_What is asked_.
1. Copy the Limehouse speech passage from "But there are" to "and on increment.".
2. In the Limehouse speech passage, rewrite the paragraph beginning "It is rather a shame for a rich country like ours" as a short bulleted list that keeps its main facts.
3. Write a continuation of the Limehouse speech passage that begins right after its final sentence.

In preparing his Limehouse speech, Lloyd George had two principal aims: to demonstrate the justice and fairness of his Budget proposals, and to warn the Unionists of their potential vulnerability should they reject it. Limehouse itself did not cause rejection of the People’s Budget, but it did strengthen the antagonism of those already opposed to it. Its rejection by the House of Lords led to a constitutional crisis and two general elections in 1910.

J. Graham Jones

“…..It is rather a shame for a rich country like ours – probably the richest in the world, if not the richest the world has ever seen, that it should allow those who have toiled all their days to end in penury and possibly starvation. It is rather hard that an old workman should have to find his way to the gates of the tomb, bleeding and footsore, through the brambles and thorns of poverty. We cut a new path for him, an easier one, a pleasanter one, through fields of waving corn. We are raising money to pay for the new road, aye, and to widen it, so that 200,000 paupers shall be able to join in the march. There are so many in the country blessed by Providence with great wealth, and if there are amongst them men who grudge out of their riches a fair contribution towards the less fortunate of their fellow-countrymen they are very shabby rich men. We propose to do more by means of the Budget. We are raising money to provide against the evils and the sufferings that follow from unemployment. We are raising money for the purpose of assisting our great friendly societies to provide for the sick and the widows and orphans. We are providing money to enable us to develop the resources of our own land. I do not believe any fair-minded man would challenge the justice and the fairness of the objects which we have in view in raising this money.

But there are some of them who say, ‘The taxes themselves are unjust, unfair, unequal, oppressive notably so the land taxes’. They are engaged, not merely in the House of Commons, but outside the House of Commons, in assailing these taxes with a concentrated and sustained ferocity which will not allow even a comma to escape with its life. Now, are these taxes really so wicked? Let us examine them…
…Let us take first of all the tax on undeveloped land and on increment.

_Raw data_.
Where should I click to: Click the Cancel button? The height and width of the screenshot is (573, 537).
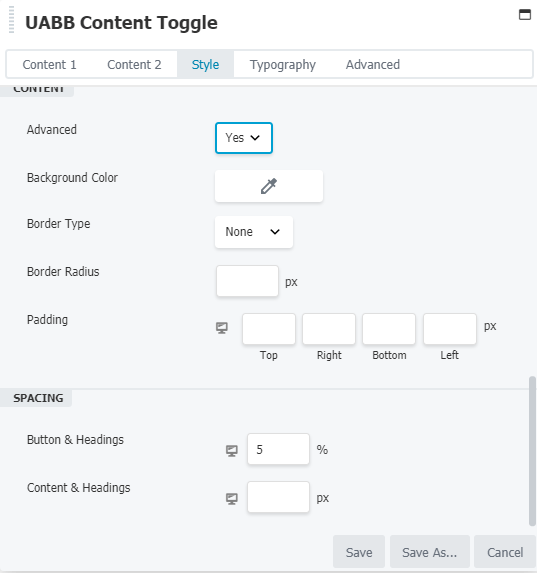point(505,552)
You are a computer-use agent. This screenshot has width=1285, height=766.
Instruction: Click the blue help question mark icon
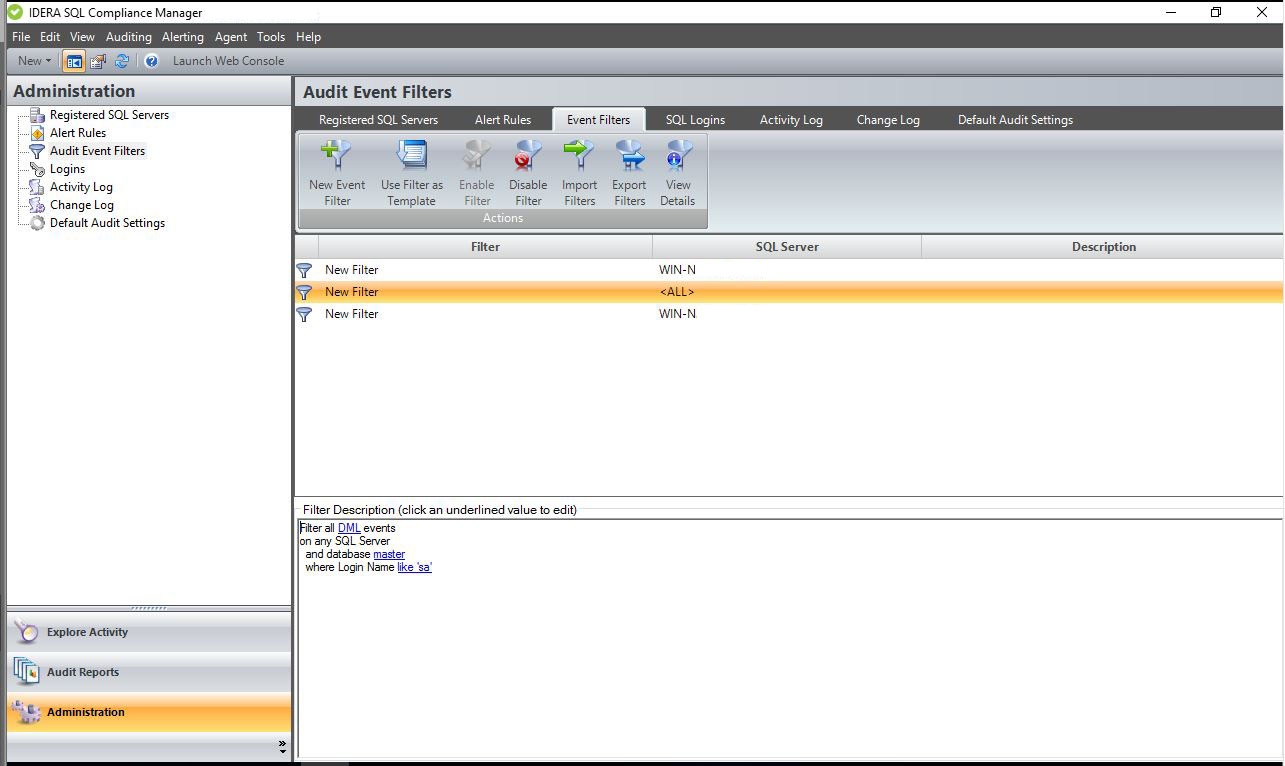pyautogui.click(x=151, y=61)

_Expected results_.
1.
But there are some of them who say, ‘The taxes themselves are unjust, unfair, unequal, oppressive notably so the land taxes’. They are engaged, not merely in the House of Commons, but outside the House of Commons, in assailing these taxes with a concentrated and sustained ferocity which will not allow even a comma to escape with its life. Now, are these taxes really so wicked? Let us examine them…
…Let us take first of all the tax on undeveloped land and on increment.

2.
- A country as rich as this one should not let people who have worked all their lives end in poverty or starvation.
- The Budget cuts an easier path for the old workman and raises money to widen it so that 200,000 paupers can join the march.
- Wealthy people who grudge a fair contribution to the less fortunate are "very shabby rich men."
- The Budget also raises money to fight the sufferings caused by unemployment, to help friendly societies provide for the sick, widows and orphans, and to develop the resources of the land.
- No fair-minded man would challenge the justice and fairness of these aims.

3.
Not far from here, not so many years ago, between the Lea and the Thames you had hundreds of acres of land which was not very useful even for agricultural purposes. In the main it was a sodden marsh. The commerce and the trade of London increased under Free Trade, the tonnage of your shipping went up by hundreds of thousands of tons and by millions; labour was attracted from all parts of the country to cope with all this trade and business which was done here. What happened? There was no housing accommodation. This Port of London became overcrowded, and the population overflowed. That was the opportunity of the owners of the marsh. All that land became valuable building land, and land which used to be rented at £2 or £3 an acre has been selling within the last few years at £2,000 an acre, £3,000 an acre, £6,000 an acre, £8,000 an acre. Who created that increment? Who made that golden swamp? Was it the landlord? Was it his energy? Was it his brains – a very bad look out for the place if it were – his forethought? It was purely the combined efforts of all the people engaged in the trade and commerce of the Port of London – trader, merchant, shipowner, dock labourer, workman, everybody except the landlord. Now, you follow that transaction. Land worth £2 or £3 an acre running up to thousands. ( To be Cont’d)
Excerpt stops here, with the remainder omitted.